Ольга Геннадиевна жила с матерью Натальей Александровной Чубаровой и четырьмя детьми (уже взрослыми) в части своей бывшей квартиры во дворе особняка графа Сергея Дмитриевича. Ее решение связать свою жизнь с жизнью моего отца не встретило никаких препятствий со стороны родных. Отличавшаяся необычайной добротой Наталья Александровна Чубарова (урожденная Хомутова) всю свою жизнь прожила в Нижнем Новгороде и хорошо помнила, как студент Саша Сиверс приезжал на каникулы к родителям. Таким образом, корни отношений терялись в глубине если не веков, то многих десятилетий и покоились на полном взаимоуважении.
Плохо было другое: даже после того, как отец прожил положенные ему три года во Владимире, на его паспорте оставалась роковая отметка: «выдан на основе § 39». Ни Москва, ни ее 100-километровая зона людей такого рода не прописывали, и отец, даже после того как «зарегистрировался в ЗАГСе», был обречен на кочевой образ жизни между Можайском, где был прописан у своей сестры Елизаветы Александровны, и Шереметевским переулком. Это было тем более нелепо, что многие научные учреждения, как манны с неба, ждали его приезда, чтобы получить консультацию, и мечтали иметь его в качестве постоянного сотрудника. Но шли суровые 30-е годы!
Само собой разумеется, что весть о папиной женитьбе была мною воспринята с радостью. После всех испытаний, после сибирского и владимирского одиночества отец попадал в знакомое мне с детства и предельно «доброкачественное» окружение (если только такой термин может быть применен к понятиям морального плана!).
Теперь несколько слов о моих новых саратовских знакомых.
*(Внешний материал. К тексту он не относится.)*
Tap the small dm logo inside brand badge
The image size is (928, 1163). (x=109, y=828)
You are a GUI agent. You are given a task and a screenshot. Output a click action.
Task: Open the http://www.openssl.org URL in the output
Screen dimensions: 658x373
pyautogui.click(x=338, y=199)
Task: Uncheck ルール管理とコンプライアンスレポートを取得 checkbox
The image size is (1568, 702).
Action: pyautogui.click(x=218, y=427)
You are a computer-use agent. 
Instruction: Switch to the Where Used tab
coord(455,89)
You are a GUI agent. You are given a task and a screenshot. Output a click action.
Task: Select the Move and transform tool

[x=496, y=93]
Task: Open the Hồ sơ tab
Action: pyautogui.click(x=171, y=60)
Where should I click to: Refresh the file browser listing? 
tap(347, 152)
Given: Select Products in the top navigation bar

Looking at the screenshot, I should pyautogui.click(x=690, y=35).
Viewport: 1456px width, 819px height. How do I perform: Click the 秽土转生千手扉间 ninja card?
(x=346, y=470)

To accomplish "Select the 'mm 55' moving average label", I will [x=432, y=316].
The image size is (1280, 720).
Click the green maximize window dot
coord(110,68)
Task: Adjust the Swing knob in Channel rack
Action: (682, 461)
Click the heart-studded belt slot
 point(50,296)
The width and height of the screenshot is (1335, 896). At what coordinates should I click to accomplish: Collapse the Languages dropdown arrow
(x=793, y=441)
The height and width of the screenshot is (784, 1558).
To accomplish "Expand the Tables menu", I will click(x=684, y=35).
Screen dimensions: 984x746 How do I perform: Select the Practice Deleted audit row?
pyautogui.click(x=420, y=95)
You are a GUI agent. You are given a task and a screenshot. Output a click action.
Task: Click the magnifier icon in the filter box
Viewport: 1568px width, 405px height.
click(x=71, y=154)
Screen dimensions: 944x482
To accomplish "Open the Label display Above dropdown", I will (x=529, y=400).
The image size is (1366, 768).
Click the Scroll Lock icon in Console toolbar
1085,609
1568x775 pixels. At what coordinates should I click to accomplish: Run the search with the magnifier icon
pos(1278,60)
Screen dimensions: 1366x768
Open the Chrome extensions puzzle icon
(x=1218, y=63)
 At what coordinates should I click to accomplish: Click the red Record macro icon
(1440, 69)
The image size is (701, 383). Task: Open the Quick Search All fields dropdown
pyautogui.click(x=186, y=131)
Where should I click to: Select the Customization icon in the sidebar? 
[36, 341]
Одновременно со мной из Ленинграда были высланы Степан Александрович Обольянинов и его жена, носившая фамилию Дезор. Это были милые и несколько своеобразные люди; своеобразие их заключалось в том, что они были энтузиасты-собачники. В Ленинграде им принадлежали единственные уцелевшие чистокровные борзые, получившие призы на выставках и игравшие в фильмах с охотничьими кадрами. Так, обольяниновские собаки, во главе с медалистом Армавиром, фигурировали в качестве троекуровской своры в кинокартине «Дубровский». В ленинградском ТЮЗе Армавир преследовал убегающую через окно Элизу в постановке «Хижина дяди Тома».
Оставленные весною 1935 года у ленинградских знакомых, собаки стали мало-помалу появляться в Саратове. Обольяниновы могли себе во всем отказывать, но расстаться с Армавиром или Голубкой было выше их сил.
Такое собаколюбие находило сочувственный отзвук в моей душе. Затем выяснилось, что Степан Александрович, хотя и был моложе моего брата, но помнил его по лицею. Кроме того, ближайшим другом Обольяниновых был Александр Александрович Мезенцев, бывший конно-гренадер, знакомый Шурика и Татьяны. Знаток лошадей и собак, Мезенцев избежал высылки 1935 года только потому, что воспринял эту чашу ранее и находился вдали от Ленинграда. Вместо него была выслана в Уфу его мать Мария Александровна, милейшая дама, которую я встречала у Аствацатуровых. (Пишу о Мезенцеве потому, что он еще появится, хотя и эпизодически, на страницах моих воспоминаний.)
Пробыв более года без работы, Степан Александрович Обольянинов был принят на работу в отдел краеведения как знаток животного мира и получил задание насадить енотов в лесах восточной части Саратовской области. Не знаю, успел ли он выполнить задание до осени 1937 года; если нет, то можно предполагать, что еноты в саратовских лесах так и не водятся.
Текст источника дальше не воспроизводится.